An Ex-Spy Dims the Glow of a Village Miracle
...They reported on the boy because in Dagestan, state-supported media are actively promoting belief in folk Islamic traditions. The policy props up Sufi Islam, the traditional, mystical form of the religion in this region.
It is intended to counter the fundamentalist Islamic teachings that Russian officials believe inspire the underground movement.
Thus, local television stations and newspapers are awash in reports about Sufi mysticism, graves of saints in old cemeteries, miracle-working springs and the writing on little Ali.
According to the local reports, the Arabic script appears on Ali’s skin as a rust-colored rash. He cries as the words emerge. They remain for about three days. The first message wove across his chin soon after birth, according to the grandmother. It said, “I am a slave of God.”
Pilgrims soon came to this driveway, some bearing gifts. One of Russia’s billionaires, a Muslim from the south, is building the family a new house, already going up next door. Government officials gave the family a new Lada car.
The messages on Ali’s skin sometimes refer to the war, where his father is fighting on the government side.
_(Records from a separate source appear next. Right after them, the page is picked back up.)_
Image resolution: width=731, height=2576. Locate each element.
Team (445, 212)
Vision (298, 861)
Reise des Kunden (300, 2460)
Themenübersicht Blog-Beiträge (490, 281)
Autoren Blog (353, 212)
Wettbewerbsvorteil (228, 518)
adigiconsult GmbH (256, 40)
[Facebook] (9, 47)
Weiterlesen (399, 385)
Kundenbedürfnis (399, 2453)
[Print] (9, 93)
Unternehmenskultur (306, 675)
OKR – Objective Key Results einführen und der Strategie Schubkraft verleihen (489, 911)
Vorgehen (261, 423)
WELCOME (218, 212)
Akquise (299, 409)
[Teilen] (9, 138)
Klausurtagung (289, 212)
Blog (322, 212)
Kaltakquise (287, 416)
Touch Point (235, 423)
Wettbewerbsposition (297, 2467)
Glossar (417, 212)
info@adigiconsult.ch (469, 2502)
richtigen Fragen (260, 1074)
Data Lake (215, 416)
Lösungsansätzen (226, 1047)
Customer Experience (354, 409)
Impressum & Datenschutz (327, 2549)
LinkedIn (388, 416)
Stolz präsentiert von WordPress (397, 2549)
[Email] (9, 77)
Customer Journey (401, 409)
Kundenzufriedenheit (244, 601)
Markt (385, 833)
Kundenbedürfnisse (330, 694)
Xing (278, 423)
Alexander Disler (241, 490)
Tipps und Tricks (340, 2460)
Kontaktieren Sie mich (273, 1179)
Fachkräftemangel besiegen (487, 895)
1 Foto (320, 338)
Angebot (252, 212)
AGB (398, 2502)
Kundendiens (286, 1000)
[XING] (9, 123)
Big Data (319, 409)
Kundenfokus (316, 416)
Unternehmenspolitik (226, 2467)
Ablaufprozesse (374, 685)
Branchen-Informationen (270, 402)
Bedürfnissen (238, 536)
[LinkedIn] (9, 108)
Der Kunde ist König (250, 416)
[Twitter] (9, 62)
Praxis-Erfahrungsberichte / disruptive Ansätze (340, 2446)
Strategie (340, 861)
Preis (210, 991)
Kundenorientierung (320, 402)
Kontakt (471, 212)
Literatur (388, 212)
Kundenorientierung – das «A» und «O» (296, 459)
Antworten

After insurgents assassinated an aide to a Sufi imam, or Islamic preacher, in neighboring Red Dawn village, the phrase “from grief comes deliverance” appeared, according to the imam of Red October Village.
Still, Akhmedpasha Amirilayev, a member of the district council, who first invited journalists to see the boy a year ago, touching off the excitement, said in an interview that the authorities and the family decided to limit access after Ms. Chapman’s show was broadcast. In it, a professional illusionist in Moscow experiments with carrots, minced beats and spices to create a similar, sepia ink for writing on skin, ultimately settling on red wine and henna as the likely ingredients.
The show also discussed rare skin disorders. It cited an Arabist who noted that the messages on Ali’s skin sometimes appear with spelling errors, something the grandmother took particular offense at.
It ended on a positive tone, however, suggesting that Ali’s writing, whatever the origin, had brought hope to an area badly in need of it.
Still, local residents were unhappy. “That Chapman, she said, ‘I will reveal the truth,’ but what did she reveal? Nothing,” the imam of Red October Village, Khizri Magomedov, said in an interview. “She didn’t reveal anything.”
Green Islamic flags still flap in the wind from the gate to the Yakubov front yard — a sign to pilgrims, perhaps. At the moment of a recent visit by a reporter, Ms. Yakubova, the grandmother, said, the word “imam” was written on Ali’s forehead. But he would not be shown.
After Ms. Chapman’s report, she said, “we do not trust journalists.”